- **Excerpted text**
════════════════════
China considers Taiwan, a self-ruled island, to be a renegade province. US President Joe Biden has several times committed to intervening militarily should China use force against the island, despite America’s long-standing policy of strategic ambiguity.

Taiwan has become a flashpoint between the two global powers over increased US arms sales and high-level political engagement.

The White House confirmed on Wednesday that Taipei has again been invited to the Democracy Summit. The three-day event, which last took place in December 2021, begins in Washington on Tuesday.

During his appearance before the Senate subcommittee on Wednesday, Blinken was questioned about the absence of any specific mention of Taiwan in the State Department’s budget request. He also faced criticism for his department’s allocation of only US$16 million in emergency foreign military funding to the Indo-Pacific, including Taiwan.

In its last defence spending bill, Congress approved up to US$2 billion per year from 2023 to 2027 for emergency grants to Taipei.

Hagerty asked Blinken if Beijing had warned the Biden administration against “some sort of red line involved with us stepping up our foreign military funding”. While denying any “red line” threat from mainland China on foreign military funding, Blinken stressed that the most effective way to support Taiwan defensively was to clear the US$19 billion arms sales backlog.

“The challenge that we have, I think you’ve pointed to, is we do have a backlog, a very significant backlog. This fundamentally goes to production challenges that we have,” Blinken said, adding that it was imperative to work with industry to build up to that production capacity.

Appearing before the Senate Foreign Relations Committee later on Wednesday, Blinken stressed that when it comes to Taiwan, “we’ve been more focused on foreign military sales” than on distributing grants.

“Taiwan increased its defence budget by about 11 per cent,” he said. “So it has significant means to acquire this technology.”
════════════════════
- **Work instruction 1**
In the excerpt on Taiwan, copy the passage starting at "Hagerty asked Blinken" and ending at "that production capacity.".
- **Work instruction 2**
According to the excerpt on Taiwan, how much did Congress approve in its last defence spending bill for emergency grants to Taipei?
- **Work instruction 3**
What US dollar amounts appear in the excerpt on Taiwan? List every one.

- **Dataset extract**
════════════════════
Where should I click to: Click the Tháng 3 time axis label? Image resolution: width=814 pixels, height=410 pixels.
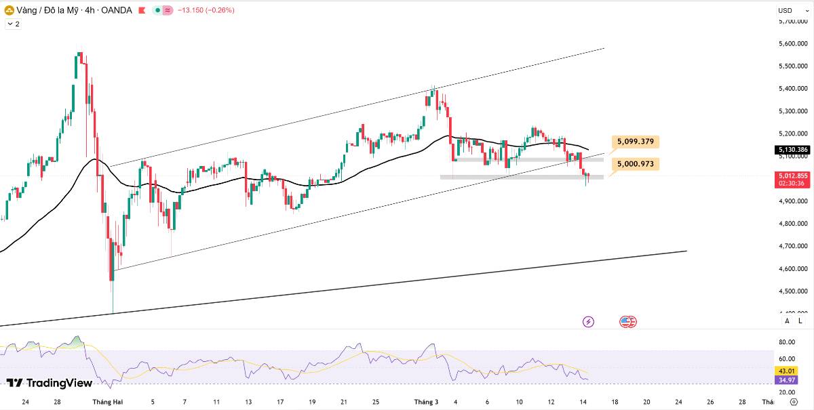pos(427,402)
════════════════════
- **Task output 1**
Hagerty asked Blinken if Beijing had warned the Biden administration against “some sort of red line involved with us stepping up our foreign military funding”. While denying any “red line” threat from mainland China on foreign military funding, Blinken stressed that the most effective way to support Taiwan defensively was to clear the US$19 billion arms sales backlog.

“The challenge that we have, I think you’ve pointed to, is we do have a backlog, a very significant backlog. This fundamentally goes to production challenges that we have,” Blinken said, adding that it was imperative to work with industry to build up to that production capacity.

- **Task output 2**
Up to US$2 billion per year from 2023 to 2027.

- **Task output 3**
- US$16 million
- US$2 billion
- US$19 billion